Environnement scientifique et technique de la formation

Laboratoire de microbiologie et de génétique moléculaires

- UMR 5100
RESPONSABLE

Kamila BELHABICH-BAUMAS

Ingénieure d'études

UMR 5100

LIEU

TOULOUSE (31)

ORGANISATION

35 h
De 3 à 6 stagiaires

MÉTHODES PÉDAGOGIQUES

17 h 30 cours et 17 h 30 TP
Tout au long de la formation, des cas pratiques ou exercices corrigés permettront à l'apprenant d'évaluer l'acquisition des compétences.

COÛT PÉDAGOGIQUE

1836 Euros

A L'ISSUE DE LA FORMATION

Evaluation de la formation par les stagiaires
Envoi d'une attestation de formation

DATE DU STAGE

25229 : du lundi 02/06/2025 au vendredi 06/06/2025 à TOULOUSE

2025
Janvier Février Mars Avril
Mai Juin
25229
Juillet Août
Sept Oct Nov Déc
OBJECTIFS
-

Acquérir les fondamentaux de la biologie moléculaire et de la biochimie des protéines pour produire, extraire et analyser les protéines recombinantes


-

Maîtriser l'utilisation du logiciel Clone Manager pour réussir le clonage et la production de protéines in silico


-

Choisir la méthode appropriée pour détecter les protéines recombinantes

PUBLIC
Ingénieurs, chercheurs et techniciens en biologie, pharmacologie, chimie et/ou biophysique
PRÉREQUIS
Connaissances de base en biologie moléculaire et en génie génétique.

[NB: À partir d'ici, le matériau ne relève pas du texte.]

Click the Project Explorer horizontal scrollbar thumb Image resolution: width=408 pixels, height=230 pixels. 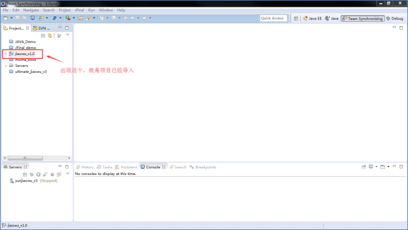coord(25,158)
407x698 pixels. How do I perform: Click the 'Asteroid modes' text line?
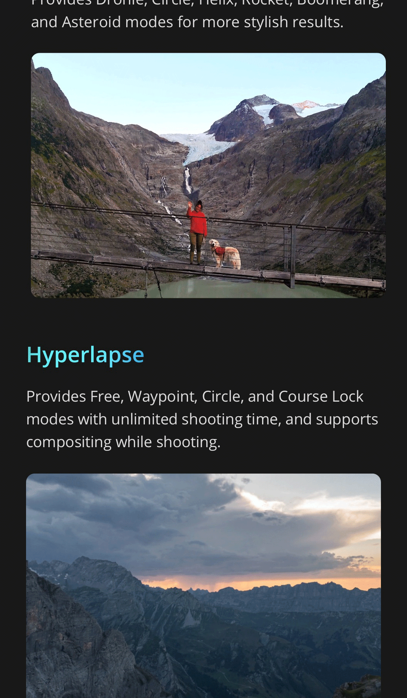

Avoir suivi le stage "De la biologie moléculaire au génie génétique : théorie et pratique" ou niveau équivalent
PROGRAMME
Cours (17,5 h)
- De la cellule au gène : rappels sur l'expression d'un gène (transcription, traduction) ; notions de mutations
- Les éléments nécessaires à la surexpression d'un gène : choix du vecteur et choix de la cellule hôte
- Méthodes de fusion de gènes et d'étiquetage de protéines : étiquetage d'un gène dans un vecteur par la méthode des enzymes de restriction, par la méthode "In-Fusion", par recombinaison homologue
- Méthodes de mise en évidence de l'expression génique ou de la production de protéines recombinantes, détections par Western Blot (principe de l'immuno-détection par chimioluminescence, par la phosphatase alcaline (PhoA) et par fluorescence)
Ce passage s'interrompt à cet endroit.